Task Error Resolution

Results

  • Audit and recommendations: docs/personas/pairset_audit.md.
  • Authored/manual sources: data/pairs/hack_pairs.md and data/pairs/pair_diagnostics.md.
  • Deleted 13 duplicate manual JSON files and 3 Python data builders.
  • The initial migration used #mechanism-authored; it was superseded by the later multi-view design in docs/spec/20260610_multiview_hack_pairs.md.

Verify

uv run python scripts/verify_science_invariants.py:

invariant success
selected Markdown pair bytes True
malformed Markdown fails True
authored/control/generated pairsets load True
exactly one prompt hint True
deterministic disjoint val/test True

just smoke:

  • Full log: /tmp/claude-1000/pairset_markdown_smoke.log
  • routeV loaded data/pairs/hack_pairs.md#mechanism-authored -> 11 pairs.
  • Routing band mean width +0.354; 13/14 modules included.
  • All verify gates and the 30-step routeV smoke completed successfully.

Failure mode check

  • likely_fail: nested code fences corrupt Markdown parsing. Exact migration checks loaded all 13 sections and matched every prior JSON row byte-for-byte. PASS.
  • sneaky_fail: hash tracks the whole Markdown file or the wrong heading. The verifier mutates an unrelated section without changing the selected hash, then mutates the selected section and confirms cached-v-hack loading fails.
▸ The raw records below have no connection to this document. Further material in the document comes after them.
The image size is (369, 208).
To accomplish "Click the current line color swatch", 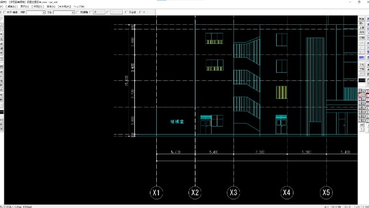I will (x=362, y=80).
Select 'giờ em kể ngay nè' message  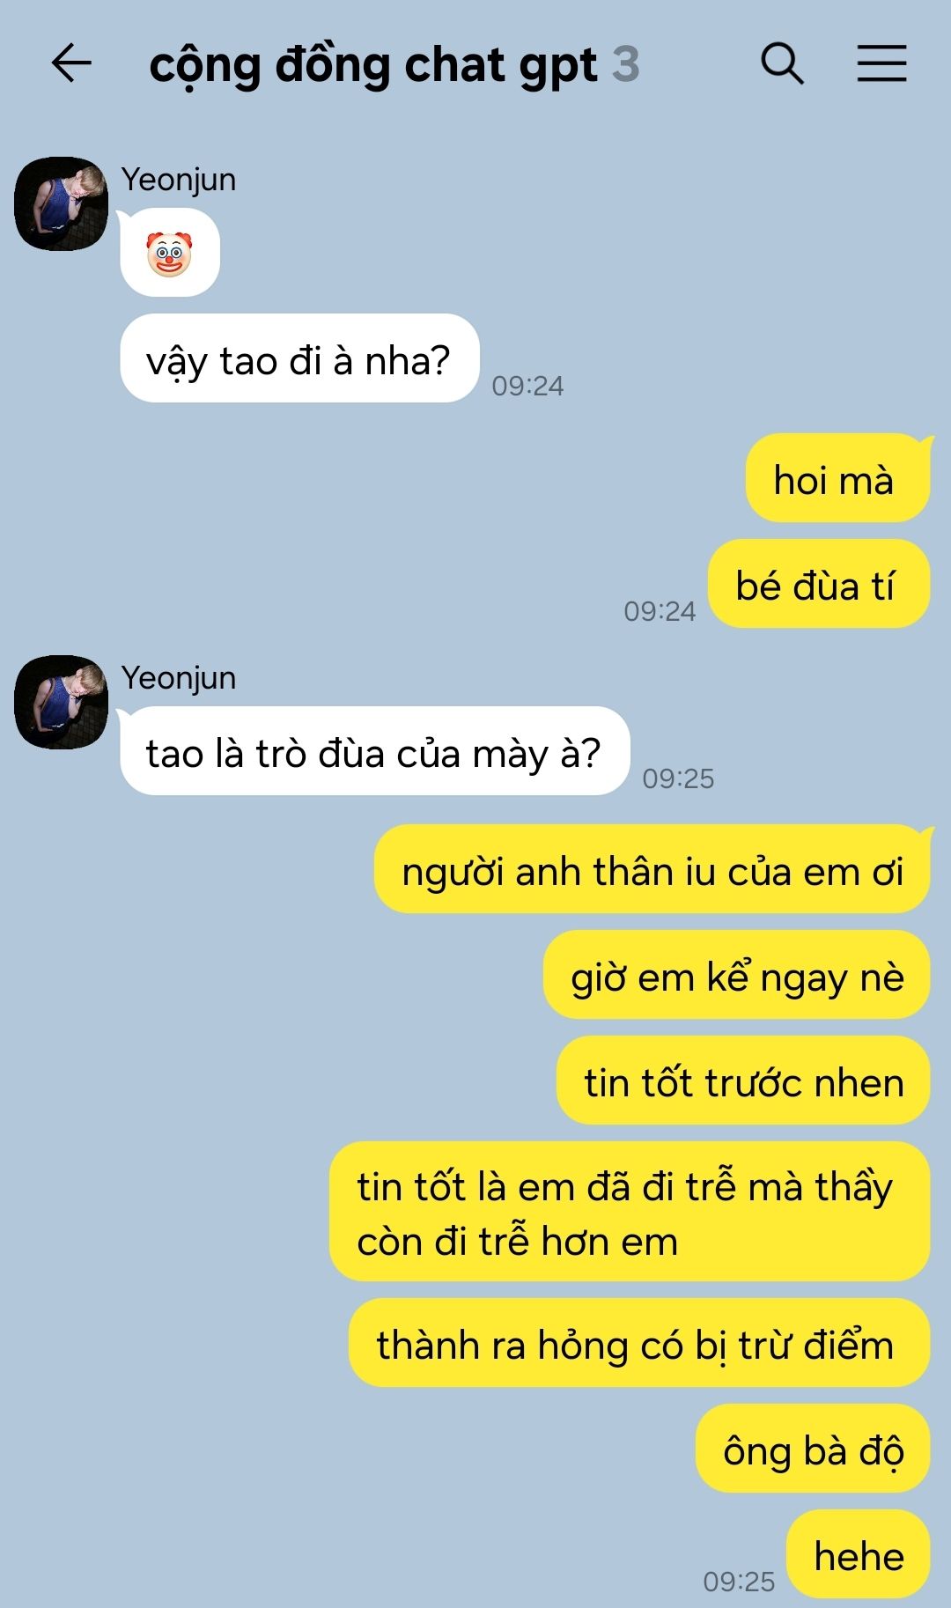pos(737,975)
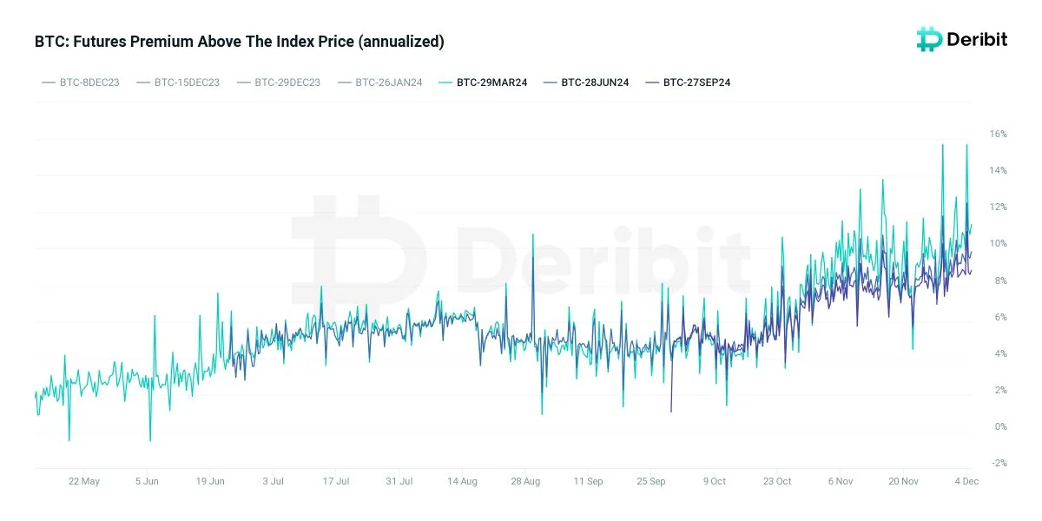Select the 14 Aug date tick

click(x=462, y=481)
PASS.
  • malformed duplicate fields or missing headings are rejected. PASS.

Review

Fresh-eyes external review: docs/reviews/20260610_pairset_external.md.

  • No scientific audit, data-loss, parser, or hash findings.
  • Fixed its one low-severity finding: result tables now label a Markdown pairset by selected heading rather than the full hack_pairs.md#heading reference.